Un calo del fatturato pari al 26% rispetto all’anno precedente: sarebbe questo il motivo che ha spinto il gruppo Centro Supermercati Sicilia Occidentale, associato Sigma, ad annunciare l’avvio della procedura di mobilità per 90 dei suoi 329 dipendenti.

A farne le spese saranno, nello specifico, 82 lavoratori full time (e solo 8 part time), di cui 41 impiegati nel centro di distribuzione e 49 nei supermercati.
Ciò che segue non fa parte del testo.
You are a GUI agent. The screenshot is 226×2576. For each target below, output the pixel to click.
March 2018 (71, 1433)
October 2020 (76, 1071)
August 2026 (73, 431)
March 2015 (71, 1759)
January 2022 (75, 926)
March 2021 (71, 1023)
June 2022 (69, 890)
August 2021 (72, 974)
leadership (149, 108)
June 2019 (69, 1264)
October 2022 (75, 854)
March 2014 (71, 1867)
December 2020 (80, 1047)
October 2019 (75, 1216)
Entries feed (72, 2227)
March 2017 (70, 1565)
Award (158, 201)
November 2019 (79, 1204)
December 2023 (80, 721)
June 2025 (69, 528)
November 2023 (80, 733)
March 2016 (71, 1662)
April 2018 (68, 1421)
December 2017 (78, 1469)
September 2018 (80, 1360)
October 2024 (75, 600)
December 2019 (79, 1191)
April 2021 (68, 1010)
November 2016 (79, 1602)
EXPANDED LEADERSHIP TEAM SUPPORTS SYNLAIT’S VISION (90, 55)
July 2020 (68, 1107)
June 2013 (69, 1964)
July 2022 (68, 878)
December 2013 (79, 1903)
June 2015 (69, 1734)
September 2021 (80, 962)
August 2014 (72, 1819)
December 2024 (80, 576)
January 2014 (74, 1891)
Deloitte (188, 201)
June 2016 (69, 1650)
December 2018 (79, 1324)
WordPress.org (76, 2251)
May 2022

I motivi della decisione sono stati messi nero su bianco dal gruppo in un comunicato ufficiale in cui si fa esplicito riferimento al “momento di crisi riconducibile non solo alla depressione dei consumi di generi alimentari, all’accorciamento dei termini di pagamento, al credit crunch operato dagli istituti bancari, ma anche agli eventi che hanno causato il sequestro giudiziario e la successiva messa in liquidazione del maggior cliente, il gruppo Ferdico, con la conseguente diminuzione del volume d’affari, l’incaglio di posizioni creditorie e la generazione di diseconomie di scala nel centro di distribuzione”.

Una situazione di forte sofferenza che, stando a quanto dettagliato ancora dal gruppo, ha provocato una mancanza di liquidità che si è tradotta, tra l’altro, nello slittamento continuo dell’erogazione degli stipendi, nel congelamento della quattordicesima mensilità e nel mancato rinnovo dei contratti a tempo determinato in scadenza”. Da qui la necessità di procedere con i dolorosi “tagli”, che hanno già portato alla chiusura di tre supermercati e prospettano adesso lo stop del centro di distribuzione di Carini (provincia di Palermo).

“La crisi che sta investendo il settore della grande distribuzione organizzata continua a mietere vittime e bisogna arginare il fenomeno con tutti i mezzi possibili – ha dichiarato Mimma Calabrò, segretaria generale Fisascat Cisl di Palermo – Giorno 17, nel corso dell’esame congiunto, rappresenteremo la nostra posizione che chiaramente è contro qualsiasi determinazione volta al licenziamento“.